===== Provided entries =====

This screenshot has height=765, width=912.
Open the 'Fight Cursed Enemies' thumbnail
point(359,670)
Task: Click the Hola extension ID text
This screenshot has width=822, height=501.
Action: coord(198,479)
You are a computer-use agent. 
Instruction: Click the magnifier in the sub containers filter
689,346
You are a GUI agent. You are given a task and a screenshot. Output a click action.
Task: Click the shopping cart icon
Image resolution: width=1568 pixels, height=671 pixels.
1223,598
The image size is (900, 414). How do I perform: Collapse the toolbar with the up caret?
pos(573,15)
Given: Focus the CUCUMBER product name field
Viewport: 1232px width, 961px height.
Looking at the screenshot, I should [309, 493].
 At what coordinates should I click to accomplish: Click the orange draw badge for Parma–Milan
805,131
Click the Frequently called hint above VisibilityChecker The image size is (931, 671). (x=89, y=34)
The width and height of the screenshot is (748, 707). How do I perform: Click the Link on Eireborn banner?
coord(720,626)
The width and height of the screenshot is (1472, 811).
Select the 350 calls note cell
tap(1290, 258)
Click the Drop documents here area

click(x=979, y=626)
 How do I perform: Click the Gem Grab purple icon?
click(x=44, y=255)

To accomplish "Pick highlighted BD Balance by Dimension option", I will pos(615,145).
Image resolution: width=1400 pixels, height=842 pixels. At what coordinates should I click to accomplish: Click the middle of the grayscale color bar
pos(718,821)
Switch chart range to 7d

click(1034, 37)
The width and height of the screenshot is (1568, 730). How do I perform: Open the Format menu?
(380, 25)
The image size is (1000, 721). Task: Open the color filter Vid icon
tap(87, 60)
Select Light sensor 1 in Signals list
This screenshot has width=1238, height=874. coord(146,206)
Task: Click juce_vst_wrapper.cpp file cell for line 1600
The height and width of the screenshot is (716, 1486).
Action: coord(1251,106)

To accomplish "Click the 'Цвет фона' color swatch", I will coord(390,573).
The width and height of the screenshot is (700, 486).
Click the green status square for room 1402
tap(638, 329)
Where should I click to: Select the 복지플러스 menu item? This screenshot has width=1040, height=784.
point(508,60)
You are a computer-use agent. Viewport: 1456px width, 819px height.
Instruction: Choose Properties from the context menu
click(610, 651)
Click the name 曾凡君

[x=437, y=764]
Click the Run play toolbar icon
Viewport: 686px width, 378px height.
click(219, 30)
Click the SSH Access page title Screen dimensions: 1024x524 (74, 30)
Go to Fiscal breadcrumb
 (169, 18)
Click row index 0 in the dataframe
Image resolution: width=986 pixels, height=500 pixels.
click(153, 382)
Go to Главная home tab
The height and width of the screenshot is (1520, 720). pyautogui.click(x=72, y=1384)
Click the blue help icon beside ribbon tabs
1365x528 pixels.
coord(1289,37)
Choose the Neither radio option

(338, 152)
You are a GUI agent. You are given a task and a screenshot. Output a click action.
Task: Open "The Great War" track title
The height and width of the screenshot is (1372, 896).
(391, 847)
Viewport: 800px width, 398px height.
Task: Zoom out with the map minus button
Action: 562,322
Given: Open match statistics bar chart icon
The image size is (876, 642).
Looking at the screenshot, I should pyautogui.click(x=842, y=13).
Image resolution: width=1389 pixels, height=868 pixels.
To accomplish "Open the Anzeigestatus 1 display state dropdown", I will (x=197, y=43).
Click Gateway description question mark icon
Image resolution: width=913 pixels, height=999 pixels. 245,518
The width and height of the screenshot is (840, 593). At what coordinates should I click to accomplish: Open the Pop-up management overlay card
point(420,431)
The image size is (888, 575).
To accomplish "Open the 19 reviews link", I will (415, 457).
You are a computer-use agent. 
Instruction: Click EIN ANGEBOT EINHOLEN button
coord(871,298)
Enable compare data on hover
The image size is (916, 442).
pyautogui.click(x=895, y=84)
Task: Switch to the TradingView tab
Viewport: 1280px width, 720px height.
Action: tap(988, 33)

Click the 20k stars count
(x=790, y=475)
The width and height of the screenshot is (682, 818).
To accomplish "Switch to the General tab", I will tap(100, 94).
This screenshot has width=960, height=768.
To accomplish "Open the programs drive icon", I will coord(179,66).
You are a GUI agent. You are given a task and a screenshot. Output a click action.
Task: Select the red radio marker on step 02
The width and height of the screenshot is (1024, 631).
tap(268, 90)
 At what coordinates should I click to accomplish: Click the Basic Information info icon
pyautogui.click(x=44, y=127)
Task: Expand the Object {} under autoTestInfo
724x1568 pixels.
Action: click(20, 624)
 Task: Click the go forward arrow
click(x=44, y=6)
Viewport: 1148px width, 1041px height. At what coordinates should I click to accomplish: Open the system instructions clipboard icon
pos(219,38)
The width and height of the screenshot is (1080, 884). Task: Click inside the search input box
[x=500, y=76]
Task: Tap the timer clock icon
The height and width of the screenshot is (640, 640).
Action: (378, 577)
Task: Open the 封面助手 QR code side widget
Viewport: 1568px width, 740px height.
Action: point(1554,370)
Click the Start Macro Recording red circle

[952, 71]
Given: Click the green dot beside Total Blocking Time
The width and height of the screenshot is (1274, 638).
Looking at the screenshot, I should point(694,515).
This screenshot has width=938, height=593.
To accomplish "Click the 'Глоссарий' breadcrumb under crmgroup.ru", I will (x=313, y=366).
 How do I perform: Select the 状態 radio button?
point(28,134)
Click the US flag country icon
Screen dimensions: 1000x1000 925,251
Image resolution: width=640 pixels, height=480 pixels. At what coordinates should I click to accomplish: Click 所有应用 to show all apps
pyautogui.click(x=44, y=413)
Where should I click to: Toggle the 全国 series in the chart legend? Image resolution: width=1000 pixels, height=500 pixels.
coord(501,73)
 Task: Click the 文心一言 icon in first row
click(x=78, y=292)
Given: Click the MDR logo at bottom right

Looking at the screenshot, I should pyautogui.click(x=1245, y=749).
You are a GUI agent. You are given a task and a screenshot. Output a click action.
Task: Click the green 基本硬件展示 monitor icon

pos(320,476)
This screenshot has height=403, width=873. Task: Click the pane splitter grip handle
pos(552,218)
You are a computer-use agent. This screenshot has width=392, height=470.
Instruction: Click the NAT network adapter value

=====

**Task objective**
Word for word, restate all of the records.

**Task solution**
This screenshot has height=765, width=912.
Open the 'Fight Cursed Enemies' thumbnail
point(359,670)
Task: Click the Hola extension ID text
This screenshot has width=822, height=501.
Action: coord(198,479)
You are a computer-use agent. 
Instruction: Click the magnifier in the sub containers filter
689,346
You are a GUI agent. You are given a task and a screenshot. Output a click action.
Task: Click the shopping cart icon
Image resolution: width=1568 pixels, height=671 pixels.
1223,598
The image size is (900, 414). How do I perform: Collapse the toolbar with the up caret?
pos(573,15)
Given: Focus the CUCUMBER product name field
Viewport: 1232px width, 961px height.
Looking at the screenshot, I should [309, 493].
 At what coordinates should I click to accomplish: Click the orange draw badge for Parma–Milan
805,131
Click the Frequently called hint above VisibilityChecker The image size is (931, 671). (x=89, y=34)
The width and height of the screenshot is (748, 707). How do I perform: Click the Link on Eireborn banner?
coord(720,626)
The width and height of the screenshot is (1472, 811).
Select the 350 calls note cell
tap(1290, 258)
Click the Drop documents here area

click(x=979, y=626)
 How do I perform: Click the Gem Grab purple icon?
click(x=44, y=255)

To accomplish "Pick highlighted BD Balance by Dimension option", I will pos(615,145).
Image resolution: width=1400 pixels, height=842 pixels. At what coordinates should I click to accomplish: Click the middle of the grayscale color bar
pos(718,821)
Switch chart range to 7d

click(1034, 37)
The width and height of the screenshot is (1568, 730). How do I perform: Open the Format menu?
(380, 25)
The image size is (1000, 721). Task: Open the color filter Vid icon
tap(87, 60)
Select Light sensor 1 in Signals list
This screenshot has width=1238, height=874. coord(146,206)
Task: Click juce_vst_wrapper.cpp file cell for line 1600
The height and width of the screenshot is (716, 1486).
Action: coord(1251,106)

To accomplish "Click the 'Цвет фона' color swatch", I will coord(390,573).
The width and height of the screenshot is (700, 486).
Click the green status square for room 1402
tap(638, 329)
Where should I click to: Select the 복지플러스 menu item? This screenshot has width=1040, height=784.
point(508,60)
You are a computer-use agent. Viewport: 1456px width, 819px height.
Instruction: Choose Properties from the context menu
click(610, 651)
Click the name 曾凡君

[x=437, y=764]
Click the Run play toolbar icon
Viewport: 686px width, 378px height.
click(219, 30)
Click the SSH Access page title Screen dimensions: 1024x524 (74, 30)
Go to Fiscal breadcrumb
 (169, 18)
Click row index 0 in the dataframe
Image resolution: width=986 pixels, height=500 pixels.
click(153, 382)
Go to Главная home tab
The height and width of the screenshot is (1520, 720). pyautogui.click(x=72, y=1384)
Click the blue help icon beside ribbon tabs
1365x528 pixels.
coord(1289,37)
Choose the Neither radio option

(338, 152)
You are a GUI agent. You are given a task and a screenshot. Output a click action.
Task: Open "The Great War" track title
The height and width of the screenshot is (1372, 896).
(391, 847)
Viewport: 800px width, 398px height.
Task: Zoom out with the map minus button
Action: 562,322
Given: Open match statistics bar chart icon
The image size is (876, 642).
Looking at the screenshot, I should pyautogui.click(x=842, y=13).
Image resolution: width=1389 pixels, height=868 pixels.
To accomplish "Open the Anzeigestatus 1 display state dropdown", I will (x=197, y=43).
Click Gateway description question mark icon
Image resolution: width=913 pixels, height=999 pixels. 245,518
The width and height of the screenshot is (840, 593). At what coordinates should I click to accomplish: Open the Pop-up management overlay card
point(420,431)
The image size is (888, 575).
To accomplish "Open the 19 reviews link", I will (415, 457).
You are a computer-use agent. 
Instruction: Click EIN ANGEBOT EINHOLEN button
coord(871,298)
Enable compare data on hover
The image size is (916, 442).
pyautogui.click(x=895, y=84)
Task: Switch to the TradingView tab
Viewport: 1280px width, 720px height.
Action: tap(988, 33)

Click the 20k stars count
(x=790, y=475)
The width and height of the screenshot is (682, 818).
To accomplish "Switch to the General tab", I will tap(100, 94).
This screenshot has width=960, height=768.
To accomplish "Open the programs drive icon", I will coord(179,66).
You are a GUI agent. You are given a task and a screenshot. Output a click action.
Task: Select the red radio marker on step 02
The width and height of the screenshot is (1024, 631).
tap(268, 90)
 At what coordinates should I click to accomplish: Click the Basic Information info icon
pyautogui.click(x=44, y=127)
Task: Expand the Object {} under autoTestInfo
724x1568 pixels.
Action: click(20, 624)
 Task: Click the go forward arrow
click(x=44, y=6)
Viewport: 1148px width, 1041px height. At what coordinates should I click to accomplish: Open the system instructions clipboard icon
pos(219,38)
The width and height of the screenshot is (1080, 884). Task: Click inside the search input box
[x=500, y=76]
Task: Tap the timer clock icon
The height and width of the screenshot is (640, 640).
Action: (378, 577)
Task: Open the 封面助手 QR code side widget
Viewport: 1568px width, 740px height.
Action: point(1554,370)
Click the Start Macro Recording red circle

[952, 71]
Given: Click the green dot beside Total Blocking Time
The width and height of the screenshot is (1274, 638).
Looking at the screenshot, I should point(694,515).
This screenshot has width=938, height=593.
To accomplish "Click the 'Глоссарий' breadcrumb under crmgroup.ru", I will (x=313, y=366).
 How do I perform: Select the 状態 radio button?
point(28,134)
Click the US flag country icon
Screen dimensions: 1000x1000 925,251
Image resolution: width=640 pixels, height=480 pixels. At what coordinates should I click to accomplish: Click 所有应用 to show all apps
pyautogui.click(x=44, y=413)
Where should I click to: Toggle the 全国 series in the chart legend? Image resolution: width=1000 pixels, height=500 pixels.
coord(501,73)
 Task: Click the 文心一言 icon in first row
click(x=78, y=292)
Given: Click the MDR logo at bottom right

Looking at the screenshot, I should pyautogui.click(x=1245, y=749).
You are a GUI agent. You are given a task and a screenshot. Output a click action.
Task: Click the green 基本硬件展示 monitor icon

pos(320,476)
This screenshot has height=403, width=873. Task: Click the pane splitter grip handle
pos(552,218)
You are a computer-use agent. This screenshot has width=392, height=470.
Instruction: Click the NAT network adapter value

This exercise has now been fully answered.